Up until now, we have heard the president insist, oh, testing in the U.S. is better than any other country, we`re doing fabulously, which, of course, is not the reality. And, today, you had the medical experts still standing up there kind of laying out a scenario, getting us to what they described as the phase one opening for testings, but not making clear what happens after that.

They still don`t really have an answer here.

MELBER:  From your reporting, is -- from your reporting, Jill, where is the president`s mind state on these briefings?

COLVIN:  I mean, the president believes that these briefings are his best way to be out there every day. He can`t do rallies anymore. He can`t be out there on the stage surrounded by his supporters.

And so the best alternative he has is to be out there on the stage for a couple of hours every day speaking directly to the American people, making appeals to conservative media, and doing that unfiltered through the press.

You have got a situation here where this is a president who is very sensitive about how the media is portraying his handling of all of this. He`s been very angry about the stories suggesting that he didn`t act quickly enough.
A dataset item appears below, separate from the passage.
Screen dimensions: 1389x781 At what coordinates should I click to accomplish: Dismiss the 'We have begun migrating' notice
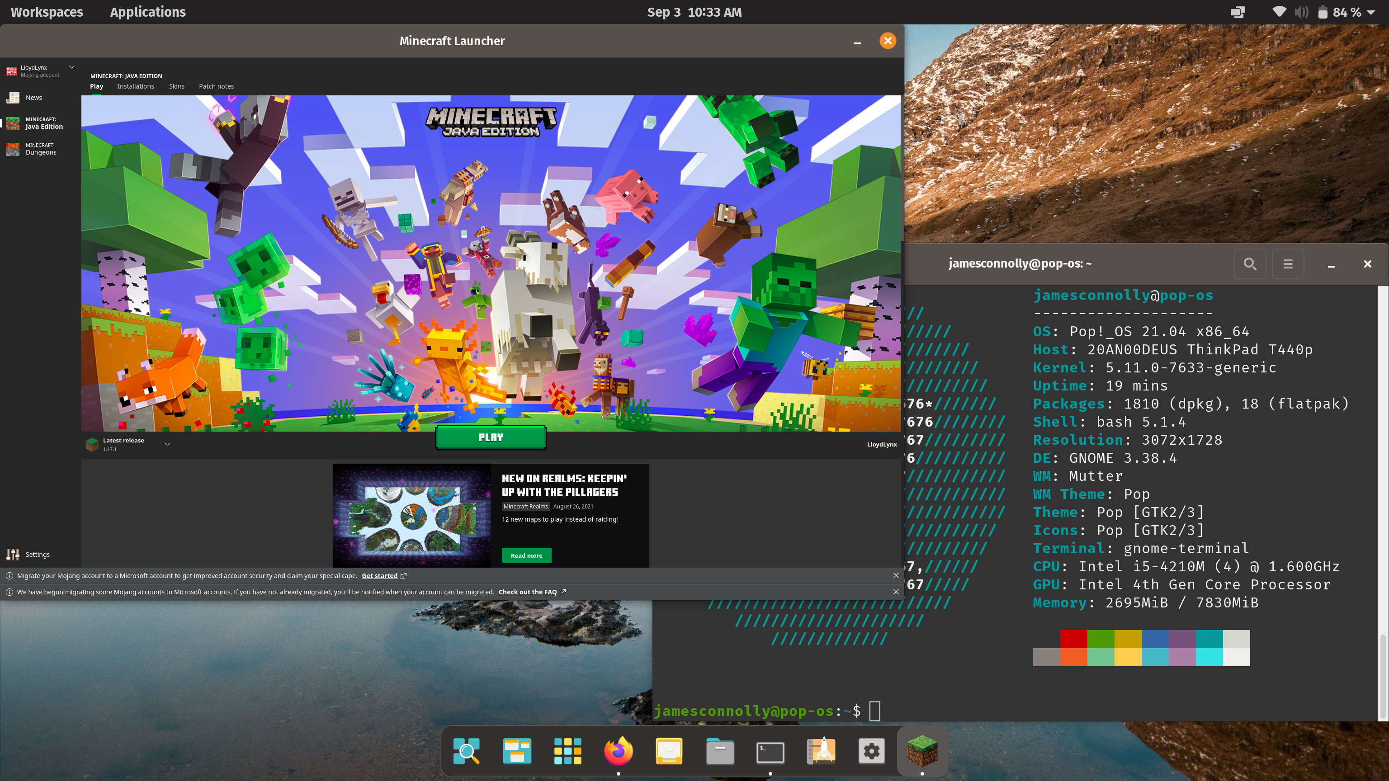tap(896, 592)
And so he`s been out there every day trying to push back on that narrative.

MELBER:  Understood, and important context.

I want to thank Jill and Michael for your reporting and analysis, standing by through a very busy time.

And my thanks again to Speaker Pelosi.

We are about to head into "ALL IN WITH CHRIS HAYES" on MSNBC.

I`m Ari Melber. I have been anchoring with you.

I hope you have a good and pleasant weekend within the tough times we`re all living through.

And before we go to "ALL IN," we will take one more look at this White House press conference.

TRUMP:  ... 25 seats.

And I can`t -- I said, yes, but you`re not going to be there forever. And he didn`t really know that. He thought that they were going to take 150 seats, move it down to 25 to 50 seats, depending on the way he laid it out.

I said, don`t worry about it. Eventually, you`re going to be back to the scene that you used to have, which was -- look, I could tell you about -- and I`m not going to do it, because I didn`t even want to bring it up, but I could tell you about events that took place.

And I said things like, you will never do that again, or you will never do this again, or -- I don`t even want to mention the events. I don`t want to mention what you`re supposed to be doing, because -- and, you know, one of them was so horrible.

I said, a certain industry will be out of business, never happen again. Two weeks later, it was like nothing ever happened.

Hopefully, we get rid of this. We have tremendous talent up here and all over, including governors, including local governments, state governments.

I look forward to the time, to me, when we can really normalize.

But normalizing is being back to where we were.

Yes, please go ahead.

QUESTION:  Mr. President, some of your allies are calling for China to be stripped as host of the 2022 -- 2022 Olympics.

I`m wondering what you make of that. Is that something that you would consider, or...

TRUMP:  So, I just made a deal with China, where they`re going to put in $250 billion of product.

They`re going to be -- they`re going to be buying 250, 50 -- from $40 billion to $50 billion in farm.

I want to see what`s happening with China. I want to see how they`re doing on it. Are they fulfilling the deal, the transaction? We have a lot of discussions going on.